Just Hear Those Sleigh Bells Ringin’; Or, It’s Like Lysol for the Ears

By Pearl
“We should find a more grassroots way to communicate in this office.”
I scowl, just a bit.  “Grassroots?  What, like passing notes in homeroom?”
He scowls back, just a bit, because he’s funny that way.  “Something like that, yes.”
I nod.  “I’ve been known to post comments in the women’s bathroom.”
He laughs.  “You haven’t!”
I grin.  Maybe I shouldn’t be so forthcoming with my boss.  “Do you know there’s a radio in the women’s bathroom?”
He nods.  “I do.”
I narrow my eyes at him.  He gives me the yes-yes-go-on motion.

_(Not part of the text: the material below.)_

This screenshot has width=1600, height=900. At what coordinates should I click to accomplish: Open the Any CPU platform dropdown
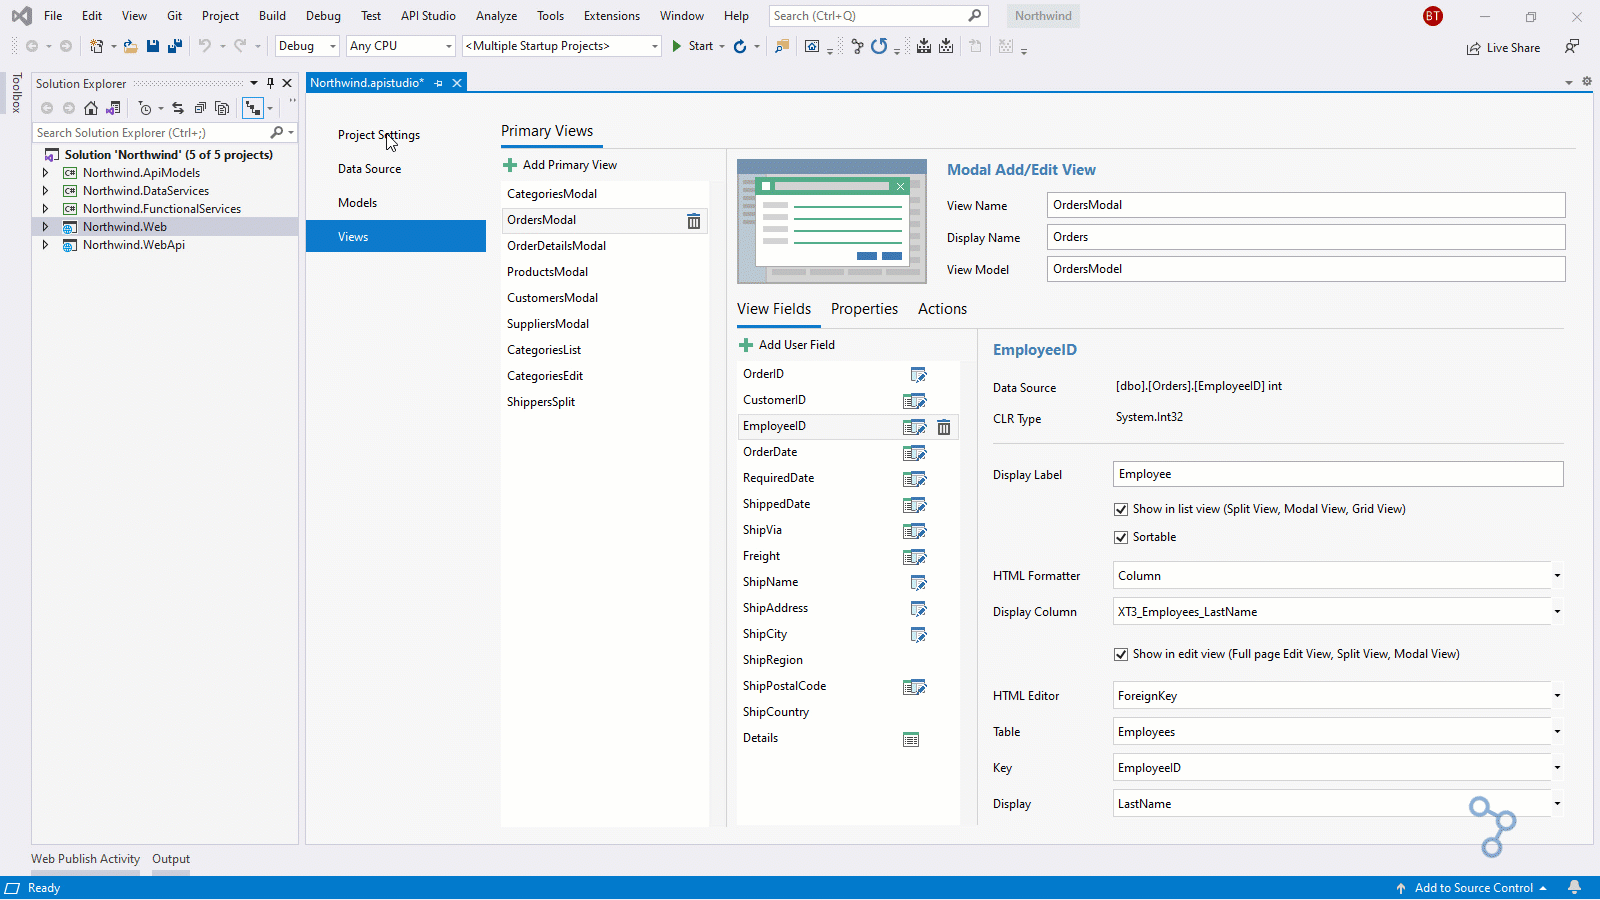447,46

“Don’t tell anyone,” I say, “but the radio’s mine.  And when I put it in there, I posted a little sheet, printed it out and taped it to the wall.  What do you think of having a radio in here?  Leave your comments.”
I take a sip of my coffee.  “So I go in there the next day, and it’s absolutely littered with commentary.  “This is cool – tired of hearing you pee!” and “What is this, a thing?” followed by “And what are you?  A thing?”
I take another sip.  “My favorite comment was the one that said something like she liked the idea, she just would prefer a station that didn’t have “a guy talking”, that it freaked her out.  Sounds like a guy is coming through here, she wrote.”
Josh laughs.  “A guy?  Talking?  Is she referring to the DJ?”
“Exactly.  Apparently DJs are outside of her experience.”
Josh nods.  “It’s an iPod generation,” he chortles.
I stare out the window.  The spectacular view has been visually muffled by the snow that started falling before we came in this morning and will continue, ostensibly, until March.
“May I ask you a question?”
I look at him.  “Yes.”
“Just why did you feel the need to bring a radio to the women’s bathroom?”
“Well,” I say.  “May I be frank?”
He nods.  “You may be frank.  You may also –“ and I am suddenly reminded, strangely, of my father –“ be earnest.”  He nods, satisfied with himself.   “You may be Frank and Ernest.”
I grin.  “There are four toilets.  Sometimes, you get the right women in there, all four stalls will be occupado, and no one will “go”, if ya know what I mean.”
He nods.  He does, indeed, know what I mean.
“So I thought a radio might be a distraction.  Let people relax a little.”
A bemused look creeps across his face.
“What,” I say.
“Well, if I may now be Frank?”
I wave a magnanimous hand at him.  “Be whoever you need to be.”
He grins at me.  “I thought it was because the men’s bathroom was so close.”
I stare at him.
“Potential, uh, sounds,” he says.
I laugh out loud.  “You thought the women’s bathroom acquired a radio because of we were tired of the sounds coming from the men’s bathroom?”
He smiles, raises his own cup of coffee.  "Well," he says, leaning in for a sip, "when you put it like that, it seems rather silly."